Avant de collaborer avec toute cette nébuleuse de contributeurs, j’avais des amis et d’autres connaissances avec qui j’échangeais régulièrement, étant également musicien et impliqué dans la production de groupes / projets. Donc oui, l’idée était de leur permettre une humble diffusion via le fanzine, et vu qu’on avait des visions artistiques et une critique de l’époque similaire, on a tout de suite mis en place nos collaborations !
A savoir en premier lieu avec le Collectif Hydrae autour duquel se rattache le fanzine et nos projets musicaux / extra-musicaux de Montpellier, puis le Tombeau des Muses, Maquerelle, Theusz et Aktion Vide. Ça donne donc une impression assez clanique et des codes qui gravitent autour de thèmes moteurs, sans pour autant devenir répétitif et chiant à lire.
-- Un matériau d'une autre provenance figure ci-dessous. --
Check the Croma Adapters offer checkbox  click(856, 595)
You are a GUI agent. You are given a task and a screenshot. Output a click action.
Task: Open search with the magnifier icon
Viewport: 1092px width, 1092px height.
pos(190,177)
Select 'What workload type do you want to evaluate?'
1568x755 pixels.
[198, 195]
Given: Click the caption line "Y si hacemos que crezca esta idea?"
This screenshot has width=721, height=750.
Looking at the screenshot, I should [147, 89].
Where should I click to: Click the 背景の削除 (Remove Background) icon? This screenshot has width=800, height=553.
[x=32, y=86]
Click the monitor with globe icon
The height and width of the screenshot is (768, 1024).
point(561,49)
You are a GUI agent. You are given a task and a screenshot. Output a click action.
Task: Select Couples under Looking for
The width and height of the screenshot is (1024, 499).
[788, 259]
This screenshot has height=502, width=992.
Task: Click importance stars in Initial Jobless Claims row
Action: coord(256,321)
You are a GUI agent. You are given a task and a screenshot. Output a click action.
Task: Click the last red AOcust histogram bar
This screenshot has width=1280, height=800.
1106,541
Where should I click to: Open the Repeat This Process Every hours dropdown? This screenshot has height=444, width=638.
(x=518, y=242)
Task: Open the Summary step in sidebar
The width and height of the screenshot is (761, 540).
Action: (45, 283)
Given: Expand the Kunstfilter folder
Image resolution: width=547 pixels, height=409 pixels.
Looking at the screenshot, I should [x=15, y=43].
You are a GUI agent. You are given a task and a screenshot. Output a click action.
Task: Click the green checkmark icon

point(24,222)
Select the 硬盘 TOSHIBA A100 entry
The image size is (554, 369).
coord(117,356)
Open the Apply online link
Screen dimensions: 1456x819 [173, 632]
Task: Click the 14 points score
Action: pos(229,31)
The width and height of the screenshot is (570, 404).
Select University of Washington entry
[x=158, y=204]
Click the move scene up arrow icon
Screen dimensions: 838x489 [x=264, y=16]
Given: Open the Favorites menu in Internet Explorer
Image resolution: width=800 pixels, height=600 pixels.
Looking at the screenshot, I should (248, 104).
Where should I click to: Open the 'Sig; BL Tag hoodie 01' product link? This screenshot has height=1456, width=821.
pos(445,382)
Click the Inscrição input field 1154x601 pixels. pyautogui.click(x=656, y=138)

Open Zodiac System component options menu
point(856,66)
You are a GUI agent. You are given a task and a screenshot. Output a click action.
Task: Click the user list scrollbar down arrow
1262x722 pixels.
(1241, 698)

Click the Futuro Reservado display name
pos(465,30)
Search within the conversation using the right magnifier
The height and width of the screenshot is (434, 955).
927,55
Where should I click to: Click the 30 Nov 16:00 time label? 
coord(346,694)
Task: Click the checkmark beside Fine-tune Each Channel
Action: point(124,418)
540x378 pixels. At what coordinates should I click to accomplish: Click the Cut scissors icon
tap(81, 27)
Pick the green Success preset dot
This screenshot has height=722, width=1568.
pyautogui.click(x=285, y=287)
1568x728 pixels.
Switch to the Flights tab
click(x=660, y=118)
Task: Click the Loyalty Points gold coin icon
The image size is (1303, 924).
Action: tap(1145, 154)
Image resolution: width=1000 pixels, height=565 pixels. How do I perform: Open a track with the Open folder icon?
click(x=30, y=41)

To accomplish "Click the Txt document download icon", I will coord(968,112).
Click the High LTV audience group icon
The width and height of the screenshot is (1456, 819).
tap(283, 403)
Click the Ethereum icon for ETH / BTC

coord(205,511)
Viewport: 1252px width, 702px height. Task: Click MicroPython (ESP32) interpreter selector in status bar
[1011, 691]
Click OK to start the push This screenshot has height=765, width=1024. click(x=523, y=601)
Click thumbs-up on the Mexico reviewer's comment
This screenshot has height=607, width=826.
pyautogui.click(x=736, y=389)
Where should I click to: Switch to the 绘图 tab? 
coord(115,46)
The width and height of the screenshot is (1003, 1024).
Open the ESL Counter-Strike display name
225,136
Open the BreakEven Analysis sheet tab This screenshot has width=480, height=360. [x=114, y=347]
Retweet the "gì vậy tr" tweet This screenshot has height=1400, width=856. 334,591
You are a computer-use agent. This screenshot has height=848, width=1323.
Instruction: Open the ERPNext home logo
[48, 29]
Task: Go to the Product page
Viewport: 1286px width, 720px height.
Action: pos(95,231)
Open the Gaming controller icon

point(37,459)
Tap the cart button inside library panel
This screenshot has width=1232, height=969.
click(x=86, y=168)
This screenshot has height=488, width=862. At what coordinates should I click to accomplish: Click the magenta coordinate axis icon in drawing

La définition de photographie du moment est intéressante, car le fanzine est né aussi du désir de « figer » sur papier des artistes et rédacteurs en un lieu qui leur permette de rassembler leur pulsion artistique avec leur vision du monde sur un format intemporel. »
R/ « Vous évoquez les scènes Black Métal et Dark Folk. L’esprit novateur souffle encore pour vous dans ces mouvances artistiques dont les codes sont devenus un peu étouffants pour l’originalité ?
Indéniablement, ces deux scènes bien distinctes n’ont jamais été aussi prolifiques ! Après le tout reste à savoir si ces tendances à l’ouverture de ces scènes pourtant « hermétiques » à l’origine ont des impacts négatifs ou bien au contraire, pour ça c’est à chacun de l’interpréter à sa manière. Pour ma part je m’attache à une production ou à une œuvre pour ce qu’elle est, ce que je ressens à travers elle, c’est avec cette approche définitivement instinctive que je sélectionne le contenu du fanzine.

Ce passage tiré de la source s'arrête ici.